**OBJECTIF**: Transcrivez intégralement et mot pour mot le texte sur l'adhésion des Russes au projet de Poutine.

**TEXTE DU DOCUMENT**:
******
Les limites sont celles de l'adhésion de la population russe au projet de Poutine. Le consensus repose sur la méfiance envers l'Occident après les humiliations des conflits balkaniques, sur le monologue des conservateurs poutinistes dans l'opinion publique (sondage du 23/02/2014 dans 130 agglomérations, cote d'amour à 68 % !), sur la confiance dans la défense qu'il incarne l'" identité culturelle russe ". Mais que peut peser cette adhésion au patriotisme de Poutine si le développement économique n'est pas au rendez-vous et si le pays ne retrouve pas le statut de superpuissance ? Il ne suffit pas que Forbes ait, en octobre 2013, classé Poutine sur la première marche du podium devant Obama et Xi Jinping pour plébisciter l'ancien lieutenant-colonel du KGB.

Quelle vision pour l'avenir ?
******
**EXTRAIT DE DONNÉES**:
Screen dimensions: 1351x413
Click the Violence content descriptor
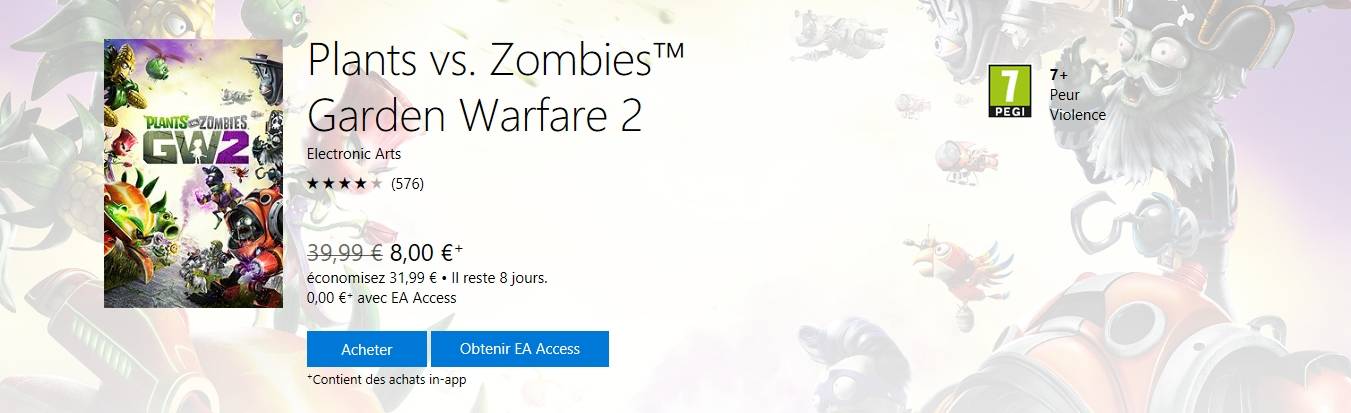point(1078,114)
******
**RÉPONSE RÉDIGÉE**:
Les limites sont celles de l'adhésion de la population russe au projet de Poutine. Le consensus repose sur la méfiance envers l'Occident après les humiliations des conflits balkaniques, sur le monologue des conservateurs poutinistes dans l'opinion publique (sondage du 23/02/2014 dans 130 agglomérations, cote d'amour à 68 % !), sur la confiance dans la défense qu'il incarne l'" identité culturelle russe ". Mais que peut peser cette adhésion au patriotisme de Poutine si le développement économique n'est pas au rendez-vous et si le pays ne retrouve pas le statut de superpuissance ? Il ne suffit pas que Forbes ait, en octobre 2013, classé Poutine sur la première marche du podium devant Obama et Xi Jinping pour plébisciter l'ancien lieutenant-colonel du KGB.

Quelle vision pour l'avenir ?